The beauty of this way of animating is that you can use one variable for multiple properties, and that the animation is completely deterministic. You can set --t to any value and always get the same result. You could even pause the animation, or make it run backwards. All with one custom CSS property.

transitioning

One huge difference between those other experiments and this one is the way the visual appearance is coded. In the others linear and radial backround gradients are used. They look nice and are very versatile, but one big downside is that they do not respond to CSS transition. This experiment uses box-shadow, so simply setting a new value will make it transition smoothly when using transition: box-shadow 3000ms ease;.

randomisation

Setting the box-shadow colors is done randomly.

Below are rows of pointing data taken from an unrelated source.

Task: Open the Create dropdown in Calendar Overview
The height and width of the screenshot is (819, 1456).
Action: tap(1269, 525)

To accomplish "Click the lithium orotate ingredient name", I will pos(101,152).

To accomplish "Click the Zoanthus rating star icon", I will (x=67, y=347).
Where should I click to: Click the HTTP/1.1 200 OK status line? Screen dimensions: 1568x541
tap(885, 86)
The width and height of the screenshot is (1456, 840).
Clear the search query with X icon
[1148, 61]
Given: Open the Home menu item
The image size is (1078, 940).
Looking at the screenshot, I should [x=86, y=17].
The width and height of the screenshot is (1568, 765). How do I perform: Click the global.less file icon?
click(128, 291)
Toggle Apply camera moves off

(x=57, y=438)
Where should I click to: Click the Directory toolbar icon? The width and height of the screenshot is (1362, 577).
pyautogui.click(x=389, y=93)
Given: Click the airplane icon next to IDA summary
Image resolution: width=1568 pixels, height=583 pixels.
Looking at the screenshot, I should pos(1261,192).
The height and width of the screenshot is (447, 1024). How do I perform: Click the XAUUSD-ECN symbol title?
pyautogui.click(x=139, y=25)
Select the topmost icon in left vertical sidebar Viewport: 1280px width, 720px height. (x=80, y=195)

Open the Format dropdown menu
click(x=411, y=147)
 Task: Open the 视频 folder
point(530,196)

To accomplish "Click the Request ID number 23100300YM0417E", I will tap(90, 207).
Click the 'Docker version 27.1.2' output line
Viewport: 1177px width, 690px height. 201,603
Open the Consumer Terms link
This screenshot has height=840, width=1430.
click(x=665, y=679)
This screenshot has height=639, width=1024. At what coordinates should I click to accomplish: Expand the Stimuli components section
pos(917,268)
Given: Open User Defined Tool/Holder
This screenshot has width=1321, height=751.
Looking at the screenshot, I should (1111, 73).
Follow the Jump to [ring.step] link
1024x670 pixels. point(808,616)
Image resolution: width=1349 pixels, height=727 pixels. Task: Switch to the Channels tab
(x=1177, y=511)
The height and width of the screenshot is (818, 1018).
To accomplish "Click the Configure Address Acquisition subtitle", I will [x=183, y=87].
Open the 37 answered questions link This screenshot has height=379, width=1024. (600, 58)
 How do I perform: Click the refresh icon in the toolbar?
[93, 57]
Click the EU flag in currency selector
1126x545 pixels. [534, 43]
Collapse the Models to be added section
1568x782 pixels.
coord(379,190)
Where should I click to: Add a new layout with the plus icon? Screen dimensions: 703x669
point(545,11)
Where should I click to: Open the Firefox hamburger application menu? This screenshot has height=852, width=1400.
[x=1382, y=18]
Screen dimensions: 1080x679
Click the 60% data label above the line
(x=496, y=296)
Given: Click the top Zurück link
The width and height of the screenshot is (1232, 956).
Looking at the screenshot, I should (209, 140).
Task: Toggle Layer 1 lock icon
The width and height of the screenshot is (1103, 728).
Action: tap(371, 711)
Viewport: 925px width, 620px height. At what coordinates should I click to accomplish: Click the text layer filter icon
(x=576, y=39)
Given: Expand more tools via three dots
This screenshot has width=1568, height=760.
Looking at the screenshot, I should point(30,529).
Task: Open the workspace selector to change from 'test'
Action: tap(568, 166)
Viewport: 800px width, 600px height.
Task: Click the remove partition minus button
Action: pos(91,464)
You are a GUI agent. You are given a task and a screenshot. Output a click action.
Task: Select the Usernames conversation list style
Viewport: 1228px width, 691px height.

Unfortunately Math.random() does not expose the seed we need to make things reproducable. A simple linear congruential generator does the trick for a pseudo random number generator.

The seed is also 'saved' as location.hash and read on reload or hashchange event. So when an anchor changes the location.hash it will be picked up as the new seed.
For instance 1646235932 is green circles, and 563691680 is yellow squares.

Sourcecode

That's all really. There is some boiler plate in the head to load Eruda for easier mobile development, but really not much else.